Segment Open
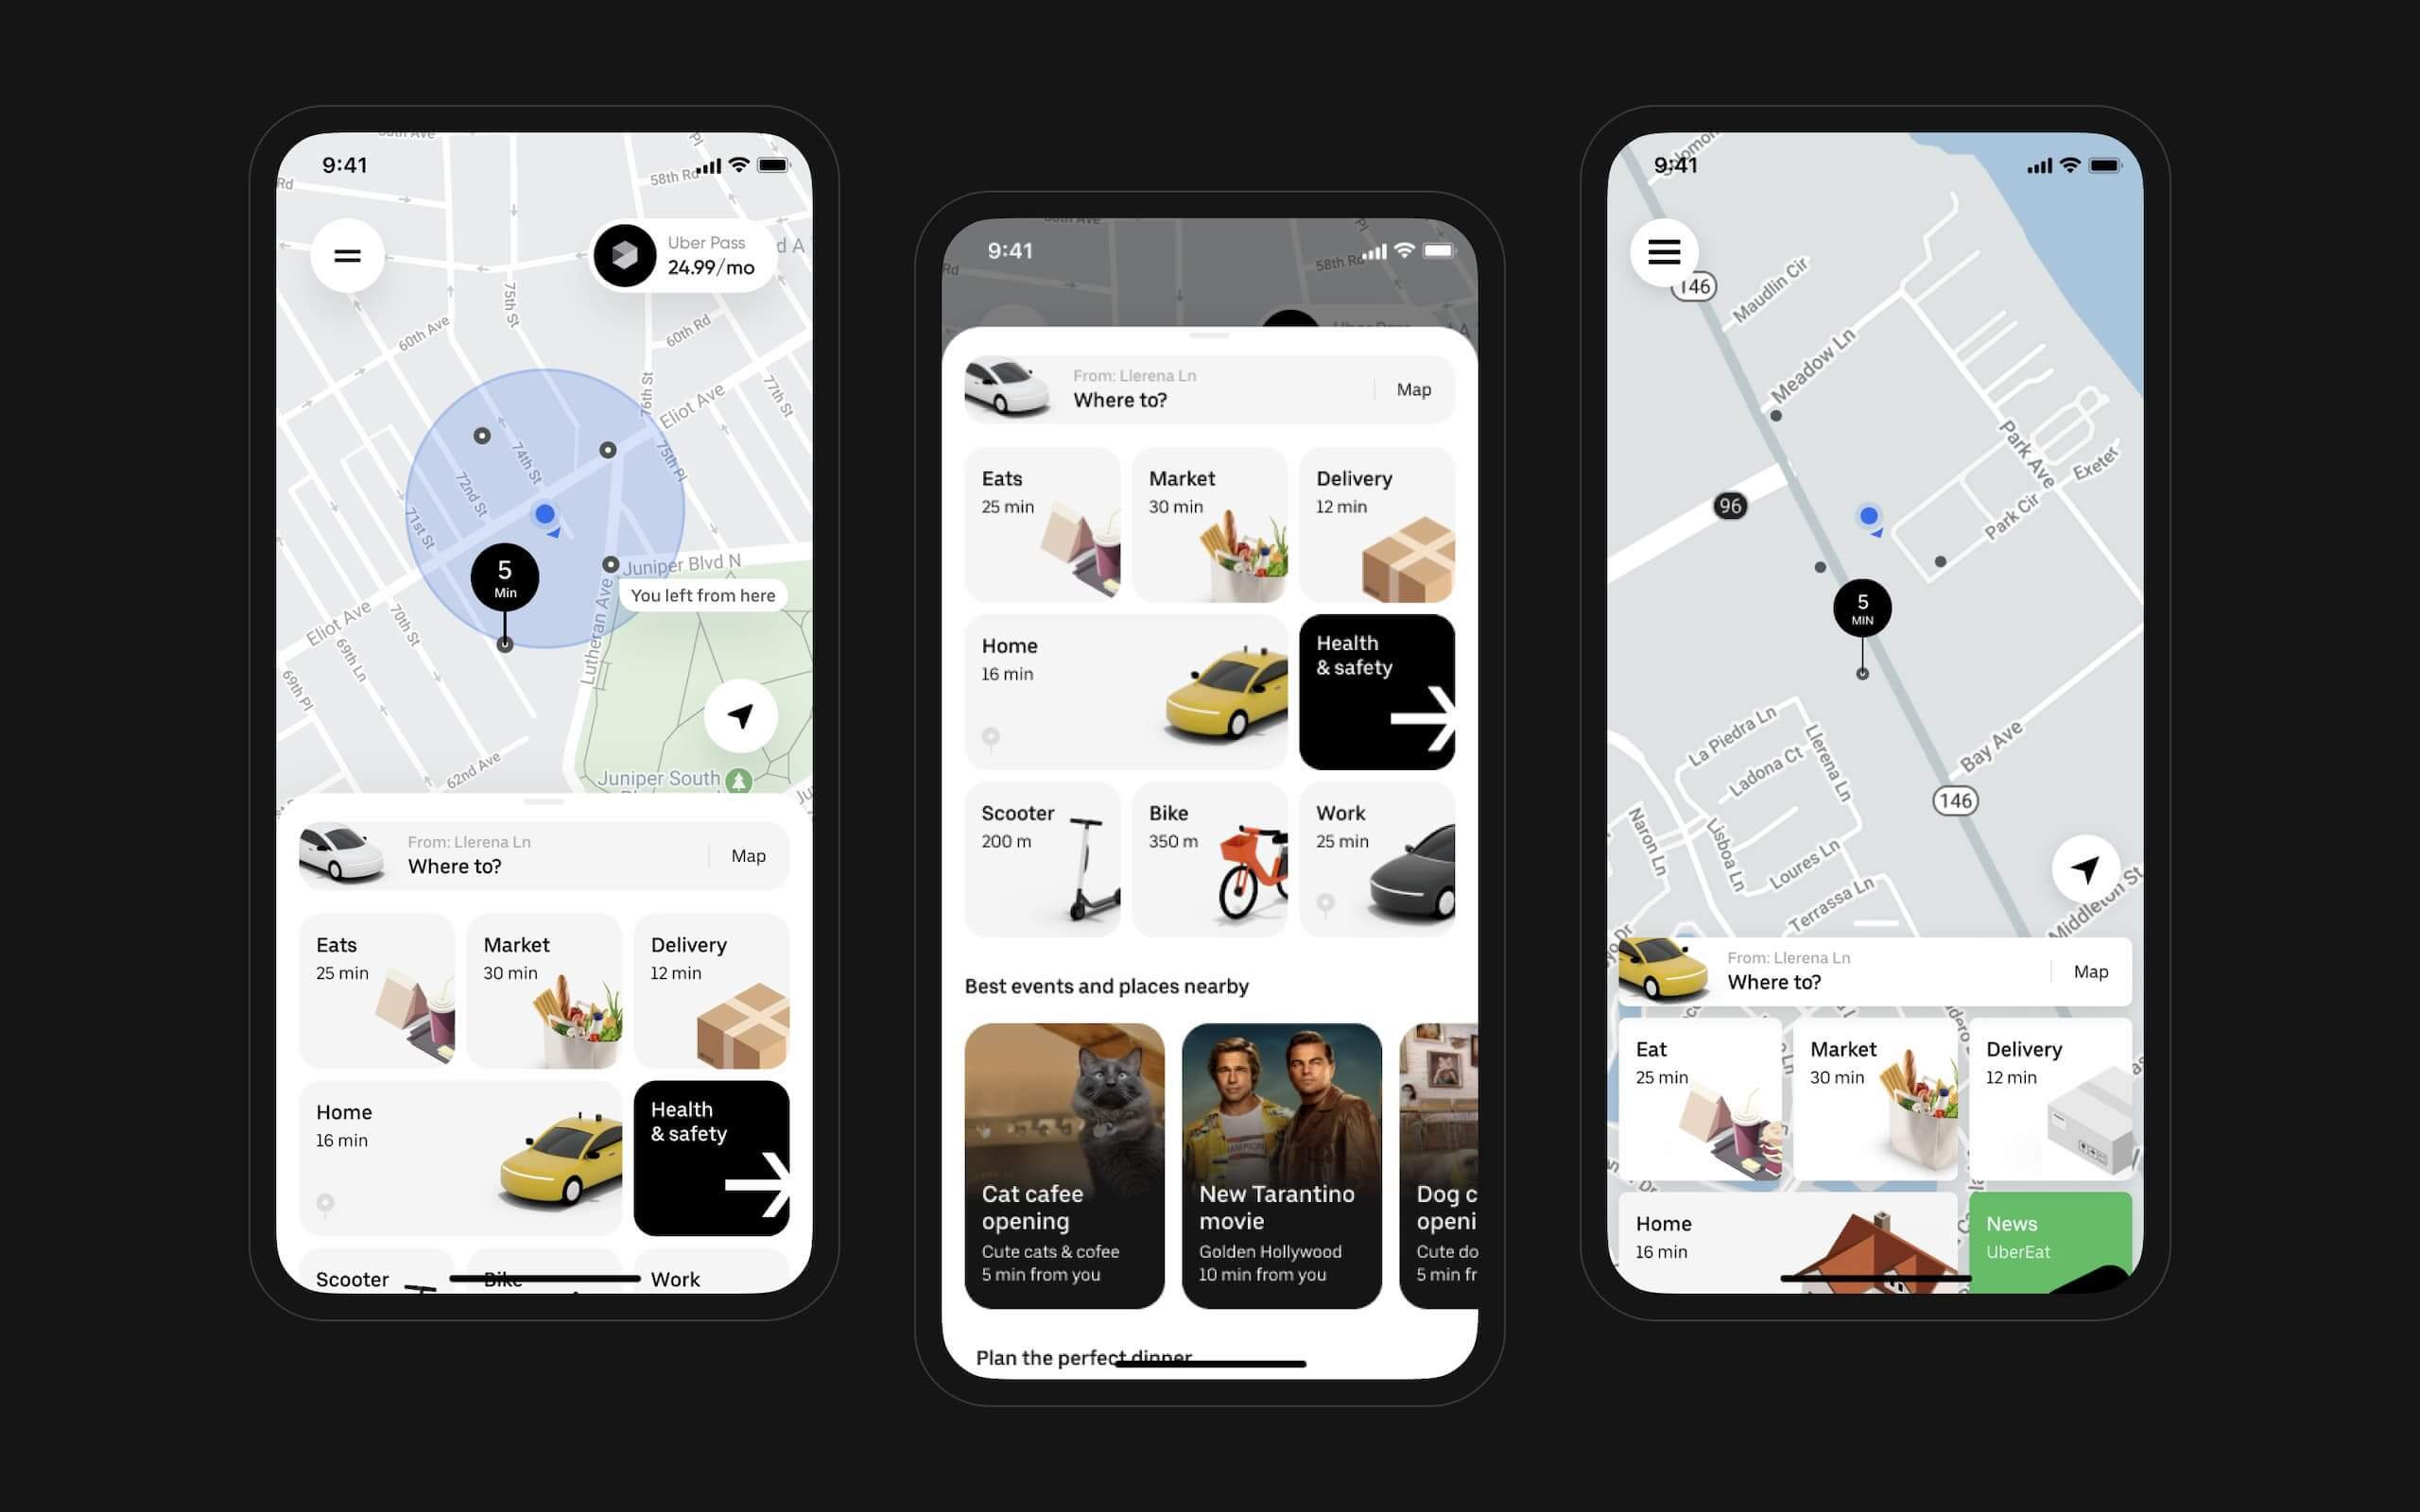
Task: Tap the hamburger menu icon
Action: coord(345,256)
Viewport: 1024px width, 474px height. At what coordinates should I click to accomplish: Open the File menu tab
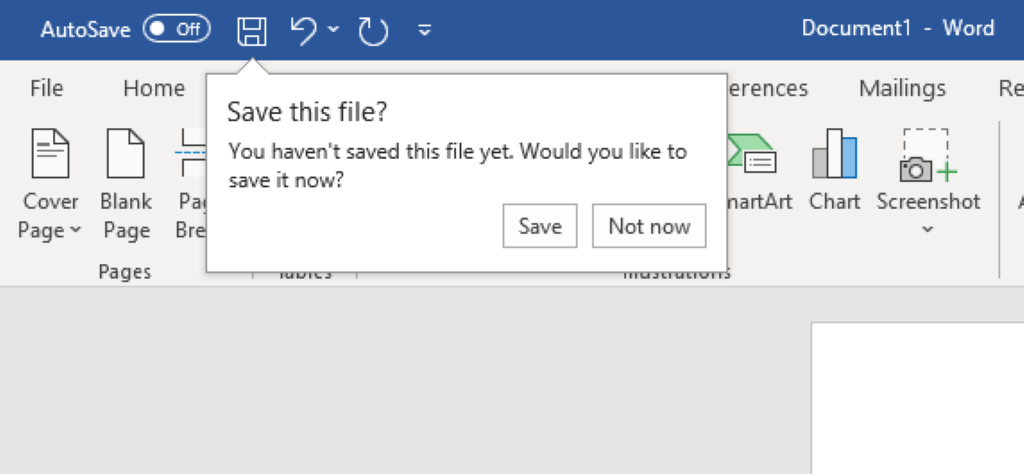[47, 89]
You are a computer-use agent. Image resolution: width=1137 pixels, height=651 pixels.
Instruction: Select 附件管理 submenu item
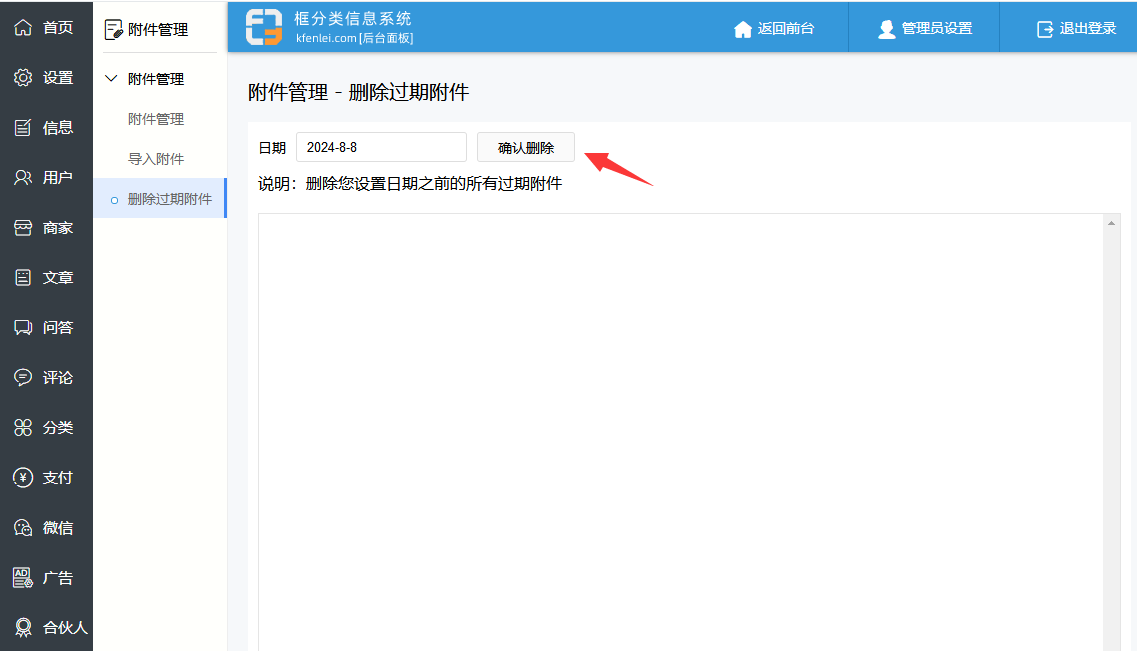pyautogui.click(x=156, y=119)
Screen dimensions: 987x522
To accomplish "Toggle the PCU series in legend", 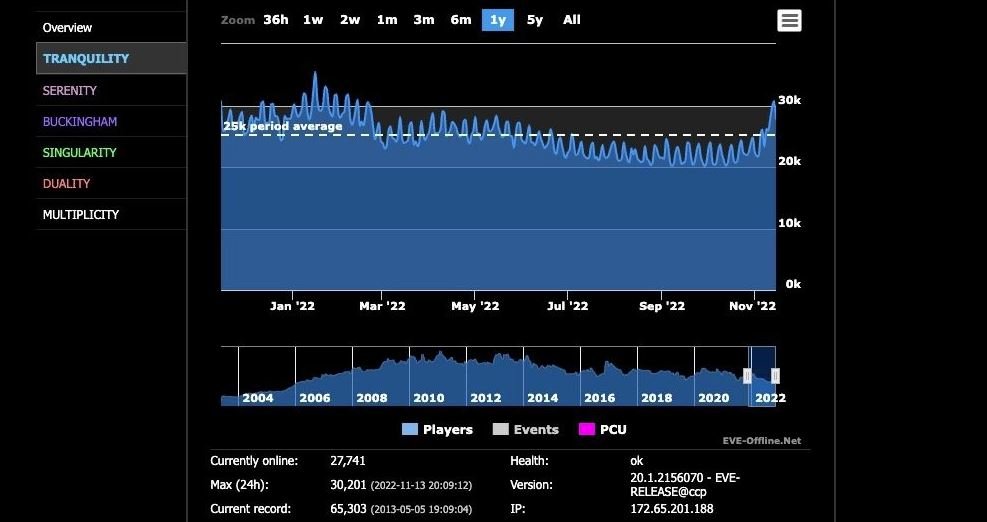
Segment Closed
Reproduce exactly and only the lines from the "Instruction: Select 附件管理 submenu item" line to the last line of the records above. Do not carry over any pictures.

Instruction: Select 附件管理 submenu item
pyautogui.click(x=156, y=119)
Screen dimensions: 987x522
To accomplish "Toggle the PCU series in legend", 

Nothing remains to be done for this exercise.